## Start Rows
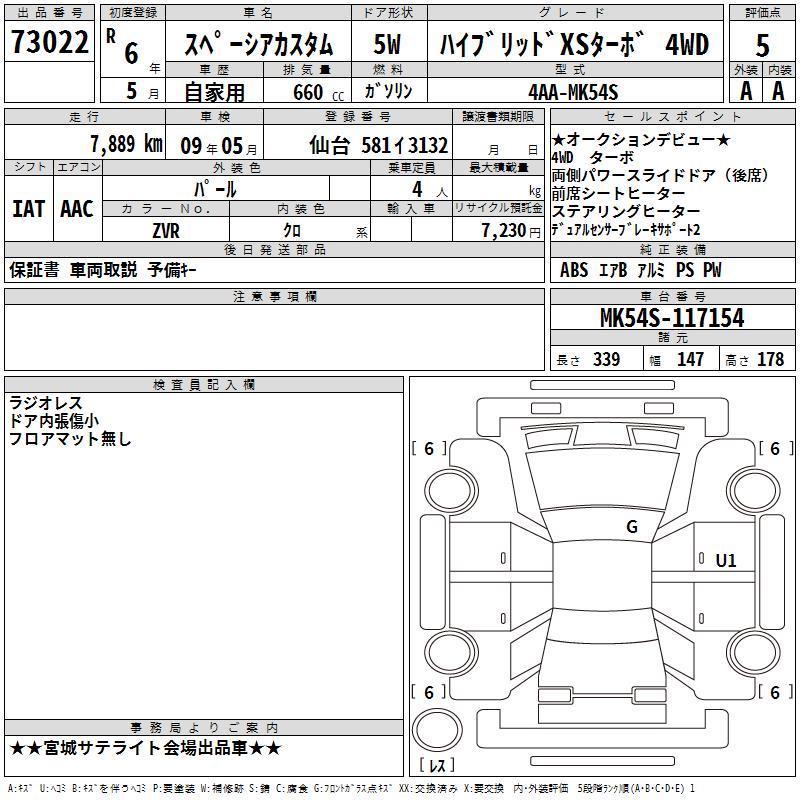The width and height of the screenshot is (800, 800).
Task: Click the 宮城サテライト会場出品車 notice
Action: (x=145, y=748)
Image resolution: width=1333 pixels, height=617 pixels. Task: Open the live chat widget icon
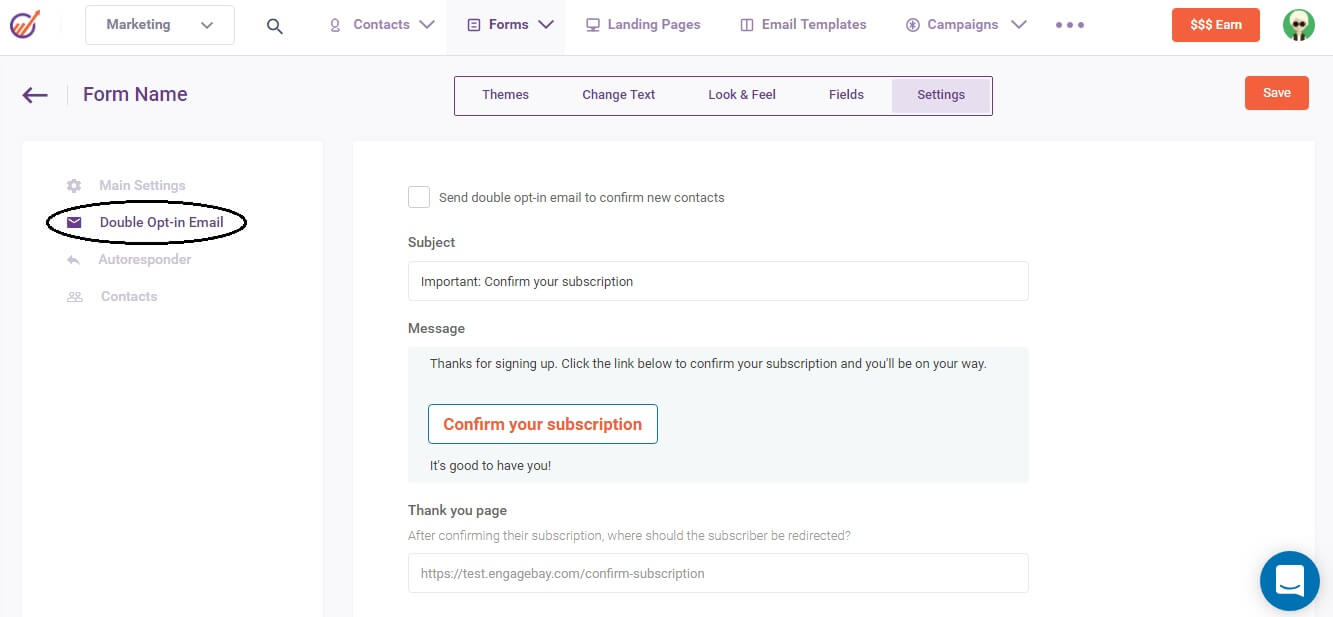(1289, 580)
## End Rows
* _What the exercise asks_
Copy every one of the lines above without any change, and leave out the pictures.

* _Expected output_
The width and height of the screenshot is (800, 800).
Task: Click the 宮城サテライト会場出品車 notice
Action: (x=145, y=748)
Image resolution: width=1333 pixels, height=617 pixels. Task: Open the live chat widget icon
(1289, 580)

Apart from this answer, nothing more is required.